Al oír esto, Su Jinning ya no pudo mantener la calma. Sus ojos temblaron de extrema sorpresa: "¿Qué has dicho?".

“Mi padre nunca ha olvidado que tiene un hijo como este. Lleva mucho tiempo decidido a cederle la empresa a mi hermano, y me da igual. De todas formas, estas cosas le pertenecen a él”, dijo Zhou Xingqi con una sonrisa de suficiencia. “Justo después de las vacaciones de invierno, mi padre se lo llevará al extranjero a estudiar. Tras graduarse, se hará cargo de la empresa directamente, y tú…”.

"¡Tonterías!", exclamó Su Jinning, agarrando de repente a Zhou Xingqi por el cuello de la camisa, con los ojos inyectados en sangre. "¿No les parece ridículo? Si de verdad recordaba tener un hijo así, ¿por qué no dijo ni una palabra durante el momento más difícil de Shen Moyu? ¡Ahora se lo lleva así como así! ¿Acaso Shen Moyu es tu juguete? ¿Puedes tirarlo y recogerlo cuando quieras?".

Zhou Xingqi forcejeó para liberarse, pero Su Jinning lo sujetó aún más fuerte, su collar le apretaba el cuello y le dificultaba la respiración. "¡Suéltame! ¿Qué derecho tienes a decir eso? ¡Mi hermano sigue siendo hijo de mi padre, se apellida Shen!

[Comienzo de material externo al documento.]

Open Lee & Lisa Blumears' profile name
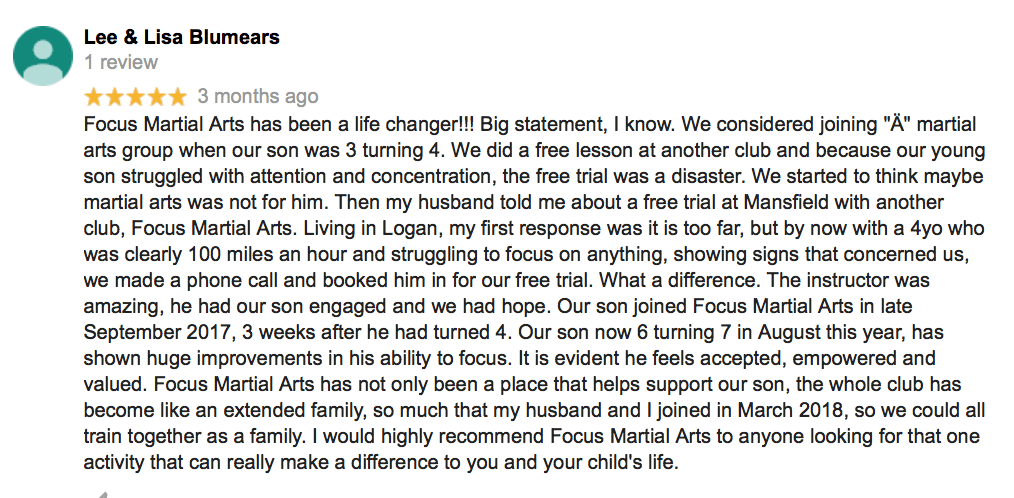The height and width of the screenshot is (498, 1014). [181, 37]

Además, le esperan mejores oportunidades en el extranjero; ¡él pertenece allí!"

—Te aconsejo que abandones esta idea cuanto antes. No puedes demostrar a qué grupo pertenece con unas pocas palabras. Él tiene su propia vida, y lo que estás haciendo es robarle. Es una desvergüenza —dijo Su Jinning entre dientes, con una furia y una mirada dominante que impedían a Zhou Xingqi mirarla a los ojos.

Zhou Xingqi jadeó: "Piensa lo que quieras, ya está decidido, ¿qué sentido tiene que digas todo esto?"

«Shen Moyu no estará de acuerdo». Su Jinning lo miró brevemente y dijo, palabra por palabra: «Todo lo que le importa está aquí. Tus palabras no pueden arrebatártelo. Además, un hombre sin sentido de la responsabilidad no es digno de ser su padre».

¡Dilo otra vez!

¿De qué sirve decirlo diez veces? Simplemente no se lo merece —dijo Su Jinning con calma—. Lo que llamas enmendar tus errores es solo buscar problemas. ¿Crees que le importan los buenos recursos y las grandes empresas de las que hablas? Lo que quiere, tu padre no pudo dárselo hace mucho tiempo.

Zhou Xingqi sintió como si algo le hubiera apuñalado el corazón, provocando que la sangre le corriera a raudales y le torturara lentamente el alma.

Su Jinning se marchó sin mirar atrás. Durante el camino, pensó en muchas cosas; su mente era un caos. Por fuera parecía tranquilo, pero su corazón bullía de una compleja mezcla de emociones.

Abrió la puerta y le recibió la tranquilidad y la calidez de la casa. Suspiró, pero aún así la encontró ruidosa.

Shen Moyu dormía profundamente, y él solo lo observaba, con los ojos llenos de lágrimas. No sabía cómo decirle nada a Shen Moyu; no quería verlo ansioso y preocupado.

Acariciando la mejilla de Shen Moyu, reflexionó sobre las palabras de Zhou Xingqi. Tenía razón y a la vez no, pero lo que sí estaba mal era que aquel hombre lo hubiera ignorado durante diez años, negándose incluso a tenderle una mano en sus momentos más difíciles. Ahora, con el pretexto de "enmendar sus errores", quería llevárselo, con la esperanza de que Shen Moyu olvidara todo el dolor del pasado y se reconciliara con él. Este acto repentino y absurdo no era diferente de cómo lo había abandonado sin dudarlo en aquel entonces.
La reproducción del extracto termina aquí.